Sì, ho deciso di affidarmi alla dottoressa Raffaella Iannece Bonora perché sono rimasto estasiato dalla lettura dei suoi libri, mi ha colpito il suo modo di esprimersi, la sua scrittura così scorrevole, il ritmo entusiasmante, i numerosi colpi di scena e quindi mi sono detto “è la donna che fa per me”. A sua volta Raffaella mi ha consigliato, per copertina e impaginazione, la dottoressa Palma Caramia, una grafica eccellente che mi ha letto dentro ed è riuscita a realizzare, al primo colpo, la copertina che sognavo e la giusta impaginazione. Le consiglio davvero entrambe perché sono due grandiose professioniste.

  • Hai dei libri preferiti? Se sì, quali? Quale titolo, oltre a “il Riscatto” consiglieresti come lettura?

Sono diversi i libri che ho amato nel corso della mia vita, non sono di parte ma vi assicuro che fra i miei preferiti ci sono proprio “La tavola degli Otto”, “Io mi battezzo… Rebecca” e “C’era una volta…” di Raffaella Iannece Bonora. Credo che siano delle belle opportunità di lettura, non solo per se stessi ma anche da regalare, con questi tre libri si va a colpo sicuro.

  • Cosa hai da dire ai lettori sul tuo romanzo? Perché, secondo te, dovrebbero leggerlo?

Non perché è il mio romanzo ma, affidandomi ai pareri di chi lo ha già letto, posso dire che è un libro carino, simpatico, scorrevole.
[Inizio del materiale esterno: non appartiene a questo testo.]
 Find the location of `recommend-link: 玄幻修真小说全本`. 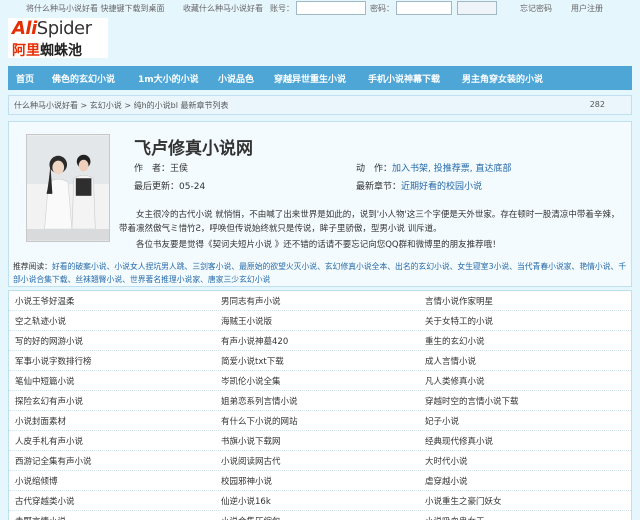

recommend-link: 玄幻修真小说全本 is located at coordinates (356, 266).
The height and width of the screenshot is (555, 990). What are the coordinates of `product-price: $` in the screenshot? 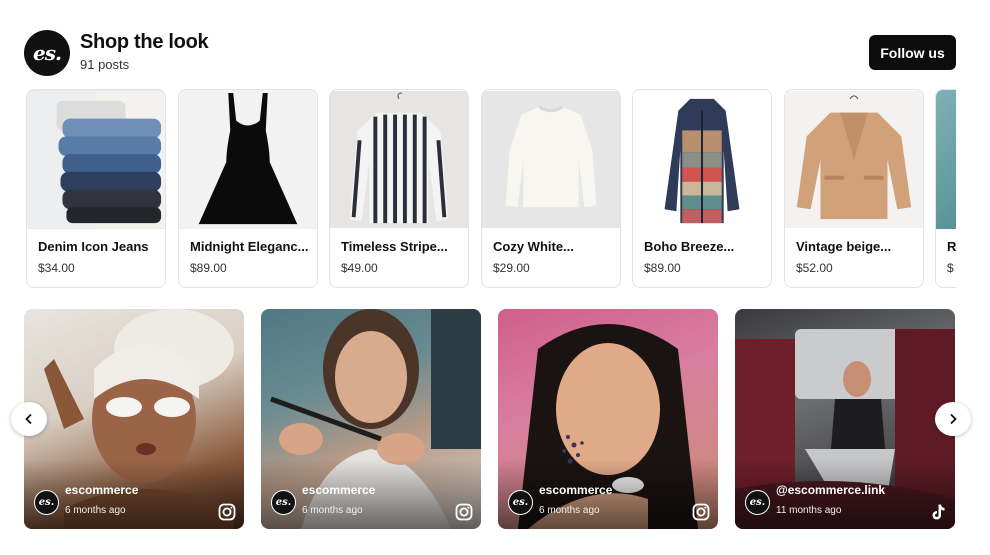 It's located at (950, 268).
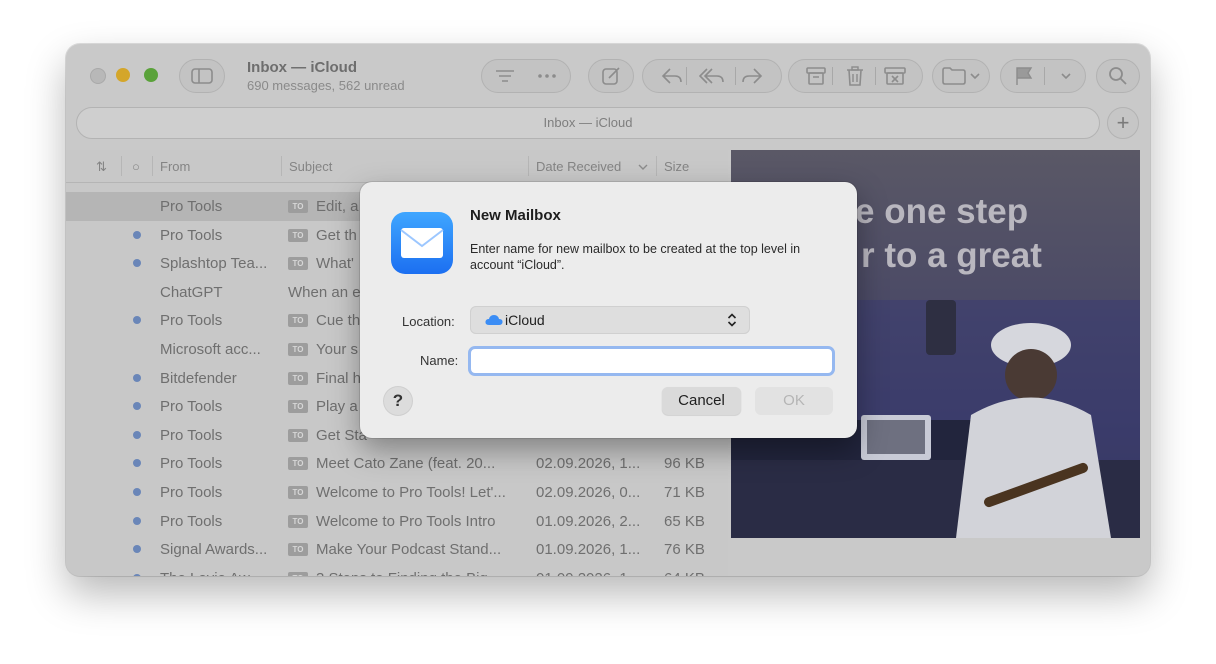 This screenshot has height=664, width=1216. I want to click on flag-icon, so click(1024, 76).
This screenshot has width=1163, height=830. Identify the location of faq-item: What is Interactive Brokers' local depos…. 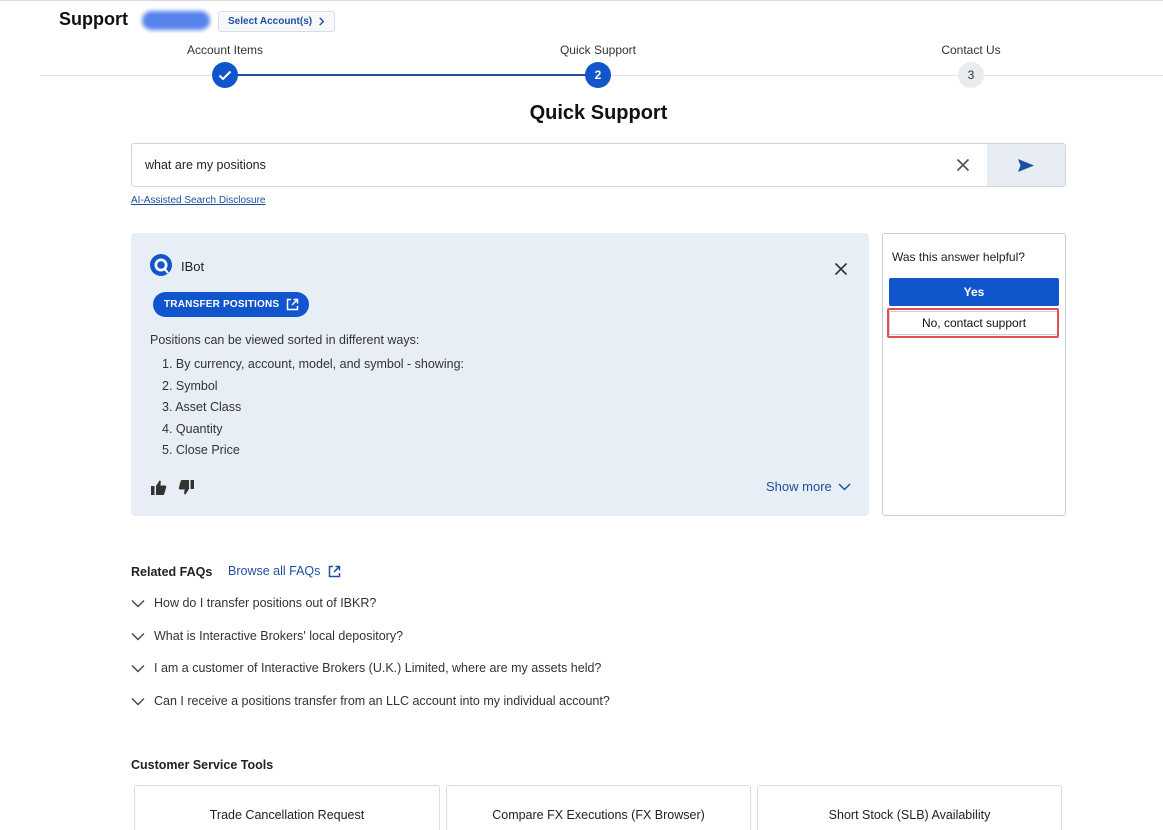
(267, 636).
Tutti i lettori sono rimasti molto soddisfatti da questa lettura, ne ho avuto conferma dalle loro parole dal vivo ma anche dalle splendide recensioni che mi hanno lasciato su amazon o che sono state scritte da alcune book blogger. Trovo che sia un libro adatto a tutti, sono vere esperienze di vita, di lavoro, di relazioni, di viaggi, di incontri particolari con persone di ogni tipo, dalle migliori alle peggiori ma ognuna di loro ha lasciato un’impronta. Spero davvero che questo libro possa piacere ancora a tanti lettori, i cenni di riscontro sono stati positivi fino ad ora quindi… speriamo per il futuro.

  • Infine, ultima domanda: progetti futuri? Hai altri libri nel cassetto?

Attualmente no, non ho nient’altro nel mio cassetto ma se dovessi decidere di riprendere in mano la penna, devo dire che in testa ho ancora tanto materiale da poter usare, anche perché dalla pubblicazione del libro ad oggi si sono aggiunti tanti altri aneddoti che sarebbe bello raccontare. Se dovessi scriverlo, comunque, lo intitolerei “Il Riscatto 2 – quello che non ho raccontato nel primo”.